I had a friend who later in life became a free loader (and drug addict). I
tried to help him and his family out by letting them stay a while while he
tried to kick his habit.

Anyway long story short, from the moment they walked through the door, there
was an attitude of entitlement because they where being victimized (in their
mind).

When you confronted them about things, they would become very hostile like you
where the one victimizing them.

I believe that this is a learned behavior that a certain segment of the
population uses as a survival mechanism. It preys on the fact that a larger
portion of society likes to avoid conflict and therefore will seek to sooth
the situation.

The worst part about my personal situation was that his kids where also
learning this behavior, and where actively being used against me by playing up
the putting kids on the street argument.
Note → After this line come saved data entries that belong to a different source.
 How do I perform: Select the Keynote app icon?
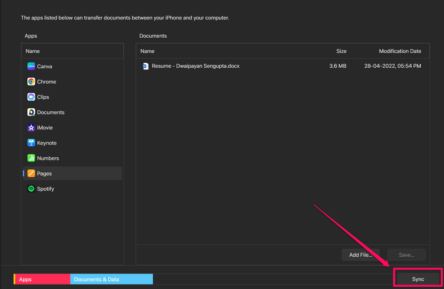point(32,143)
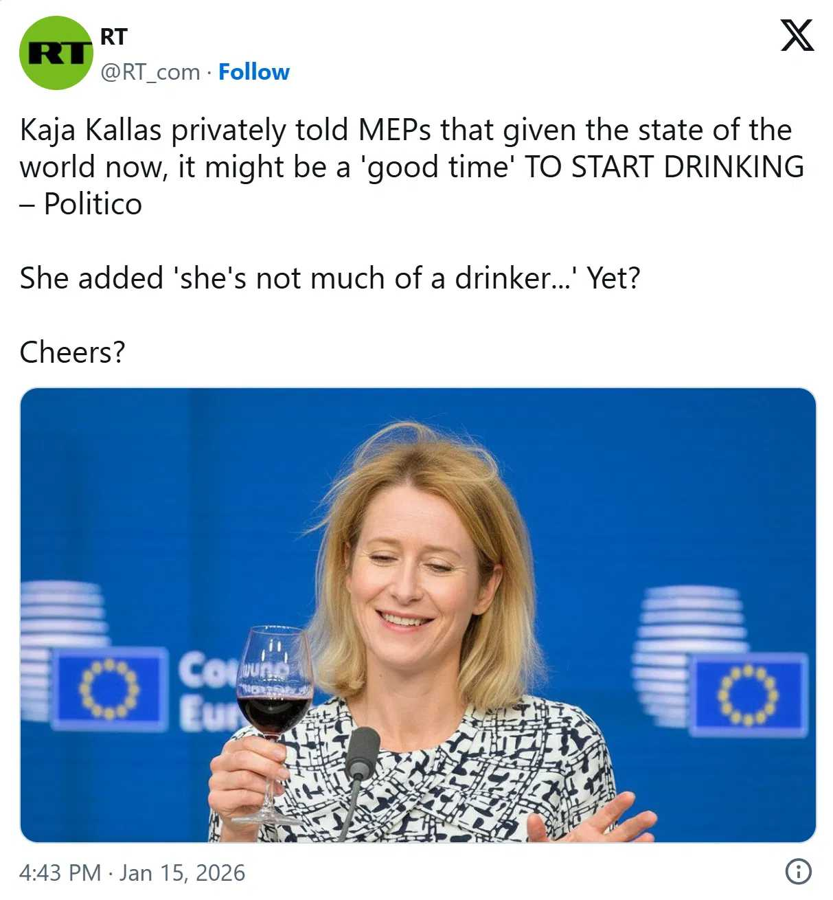This screenshot has width=833, height=900.
Task: Click the "Kaja Kallas" name in text
Action: pyautogui.click(x=91, y=130)
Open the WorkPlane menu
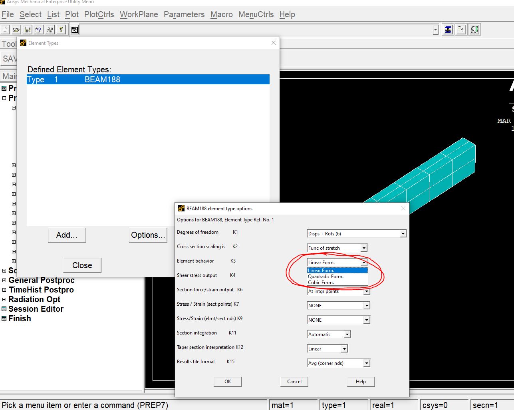The height and width of the screenshot is (410, 514). (x=139, y=15)
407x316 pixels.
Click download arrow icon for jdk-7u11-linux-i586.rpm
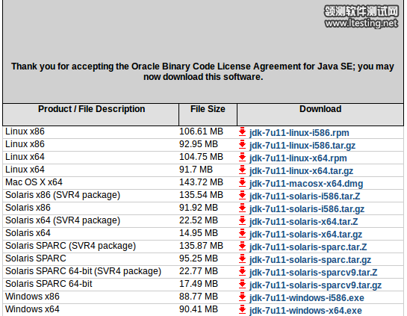click(242, 131)
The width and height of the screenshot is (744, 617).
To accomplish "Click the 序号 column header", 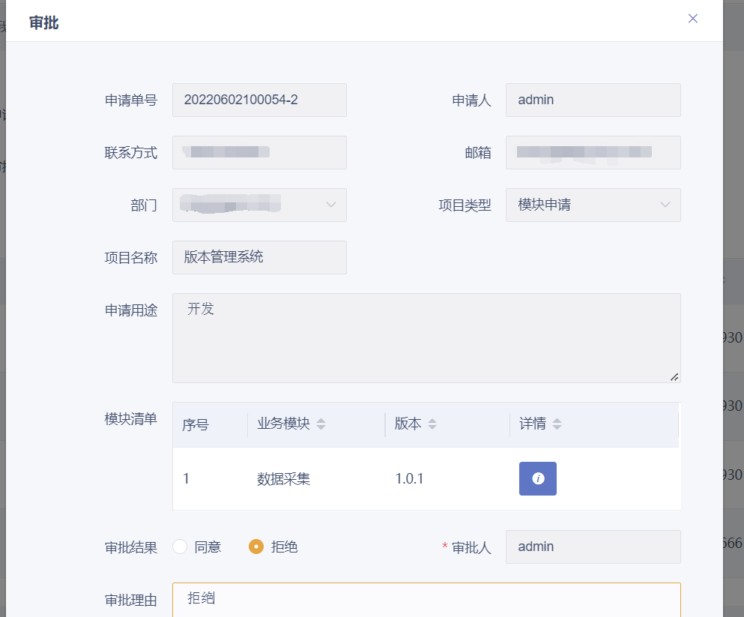I will (x=196, y=425).
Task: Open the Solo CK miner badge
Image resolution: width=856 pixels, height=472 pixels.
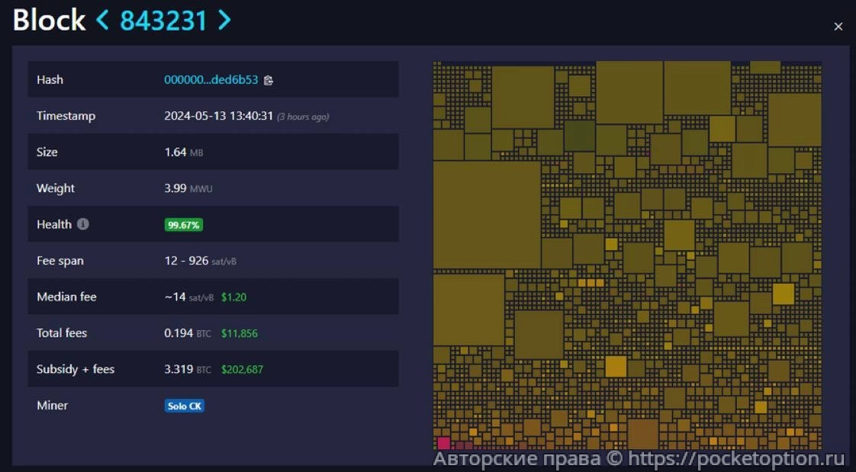Action: [185, 406]
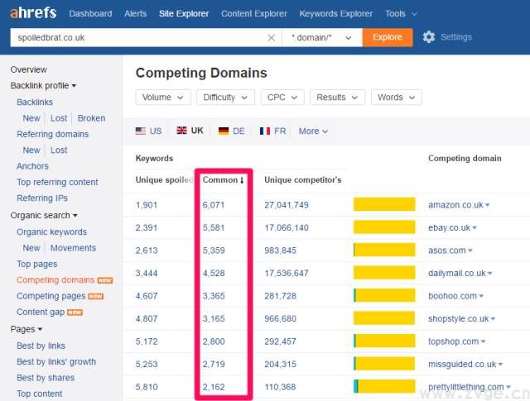Collapse the Backlink profile section

pos(43,85)
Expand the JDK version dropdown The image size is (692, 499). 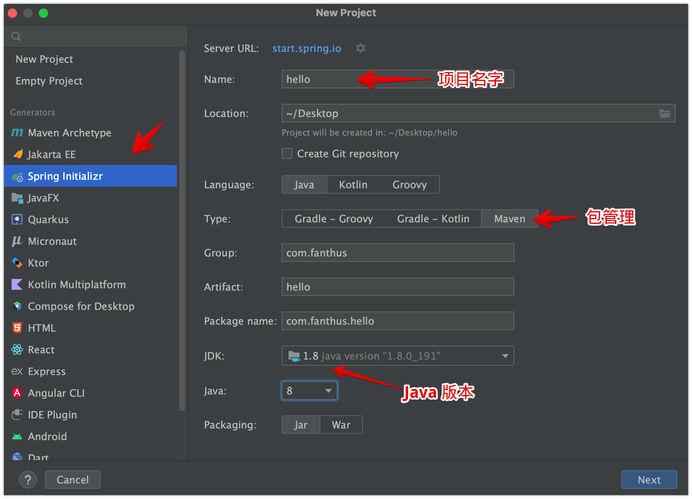[505, 356]
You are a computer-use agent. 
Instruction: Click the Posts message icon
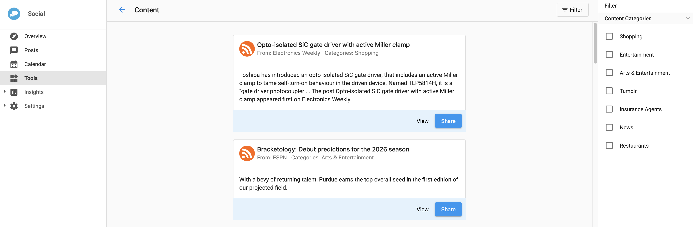14,50
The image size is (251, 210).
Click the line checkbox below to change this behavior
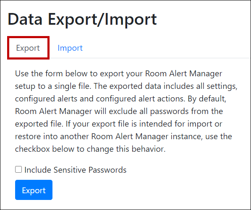90,149
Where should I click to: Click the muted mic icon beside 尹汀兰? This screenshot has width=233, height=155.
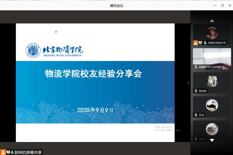coord(196,139)
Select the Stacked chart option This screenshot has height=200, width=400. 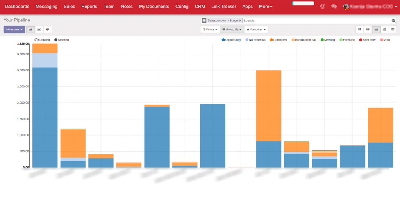click(56, 40)
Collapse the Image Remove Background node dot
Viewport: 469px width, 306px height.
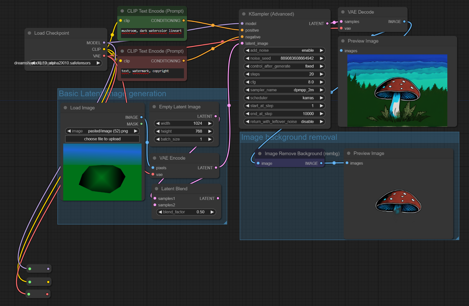point(260,153)
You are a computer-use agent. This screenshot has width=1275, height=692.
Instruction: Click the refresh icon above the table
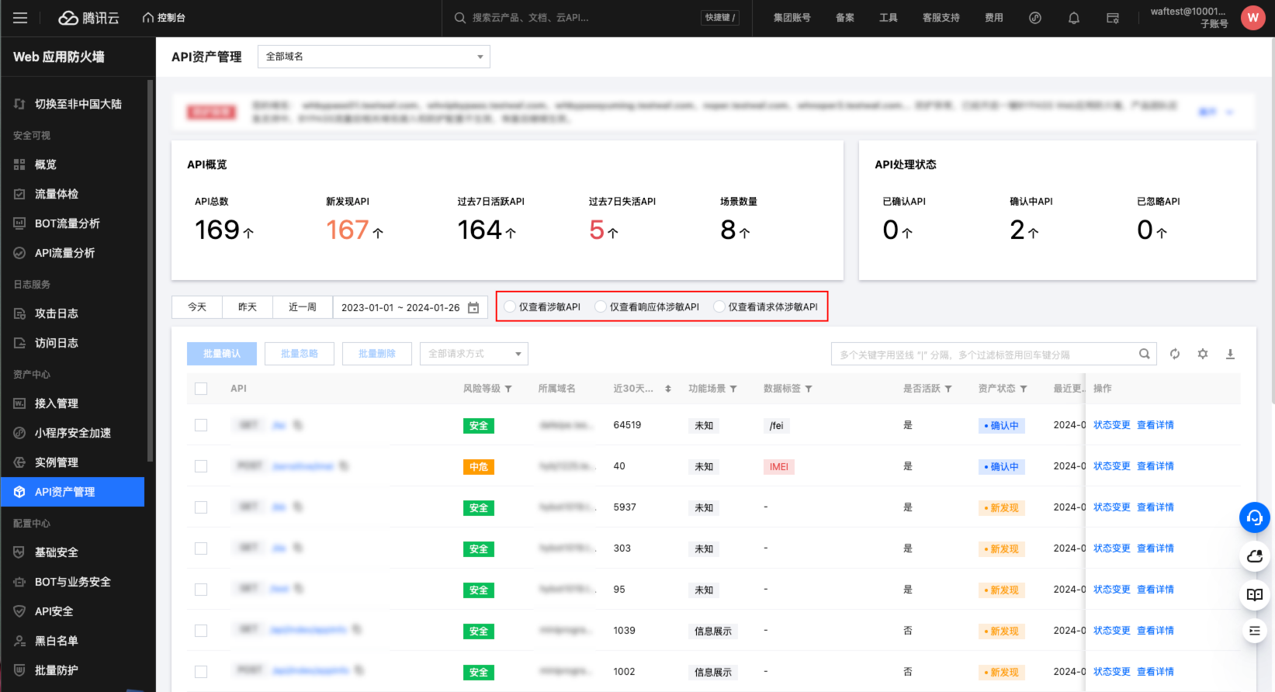point(1175,354)
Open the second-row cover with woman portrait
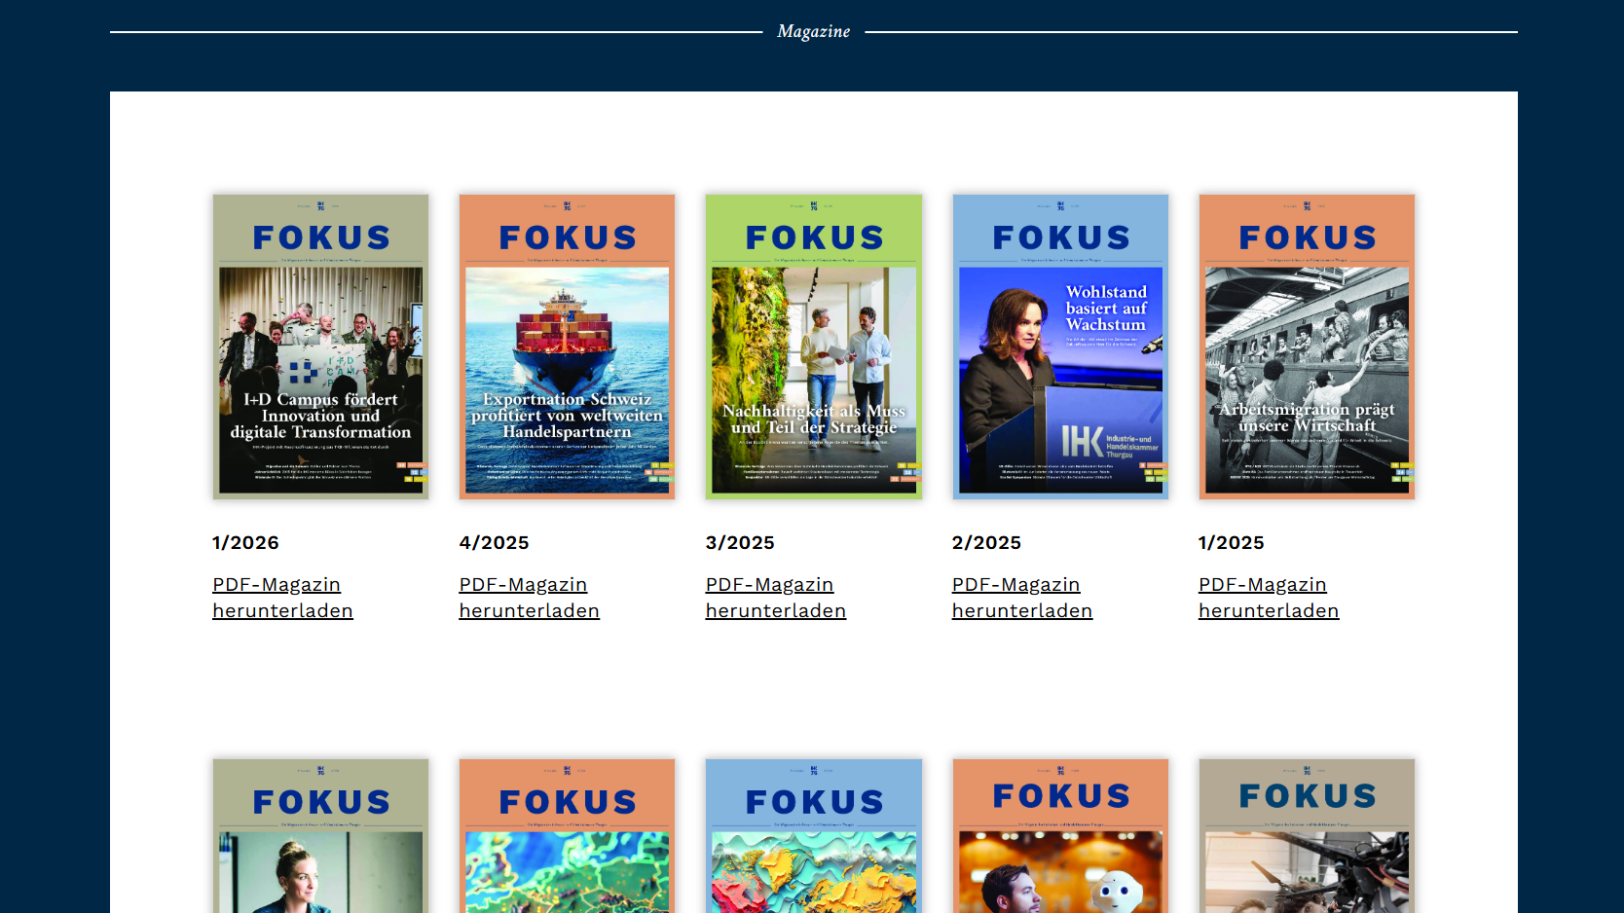The width and height of the screenshot is (1624, 913). pyautogui.click(x=320, y=836)
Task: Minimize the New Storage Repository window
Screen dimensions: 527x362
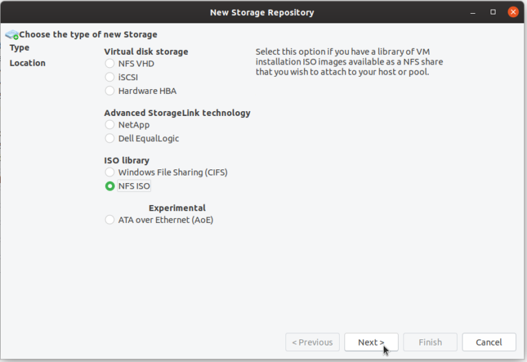Action: tap(473, 12)
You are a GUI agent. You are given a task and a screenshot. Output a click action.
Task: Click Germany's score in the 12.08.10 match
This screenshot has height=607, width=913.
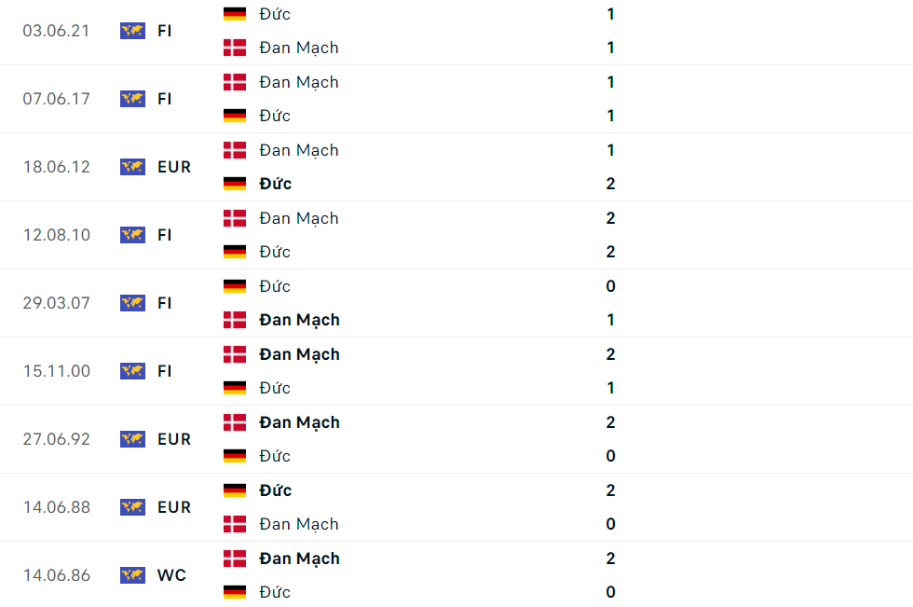[x=611, y=252]
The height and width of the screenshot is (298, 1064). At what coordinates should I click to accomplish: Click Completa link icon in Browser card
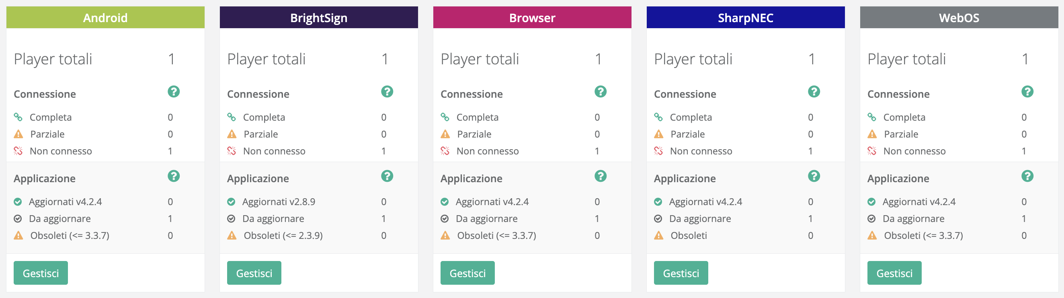(x=445, y=117)
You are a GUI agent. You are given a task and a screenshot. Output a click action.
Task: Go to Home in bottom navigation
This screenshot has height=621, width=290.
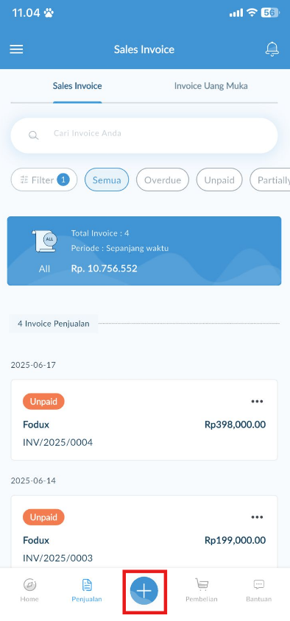[29, 590]
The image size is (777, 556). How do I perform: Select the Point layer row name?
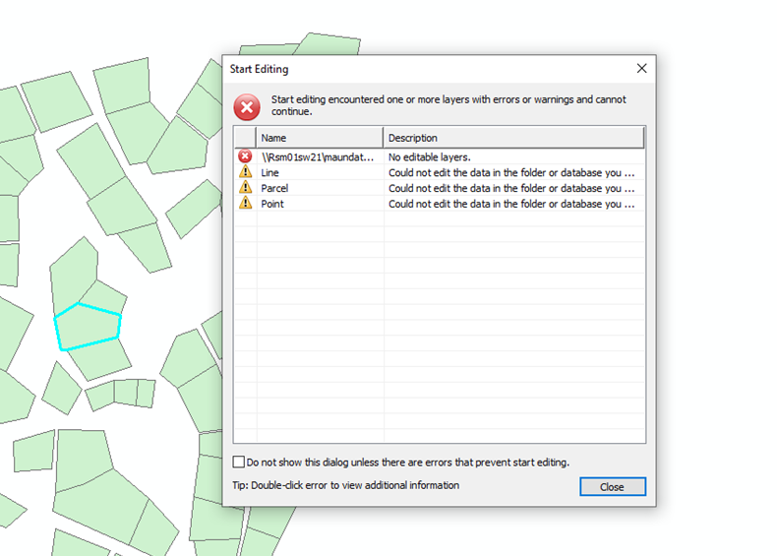point(272,204)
Which I eventually had to do for the
sake my own family.

Anyway, I think the non-paying complaining assholes are a lesser form of this
personality type.

------
ErrantX
All of our abusive ones are forwarded to me; I write sugar sweet emails and
try to fix their problem like any other support email. But sign it like this:

 _Tom

XXX Product Manager / Team Lead

P.S. Please take a quick look at this friendly FAQ <link> on how we suggest
users contact staff members. We try our best to answer queries and fix
problems as fast as possible; however, I inform staff they have a right not to
suffer verbal abuse, which is why I have personally dealt with your email"_

Usually you get a really bashful apology (and anyone that follows up the abuse
gets a terse "you had a last chance, sorry" email and a perma ban :))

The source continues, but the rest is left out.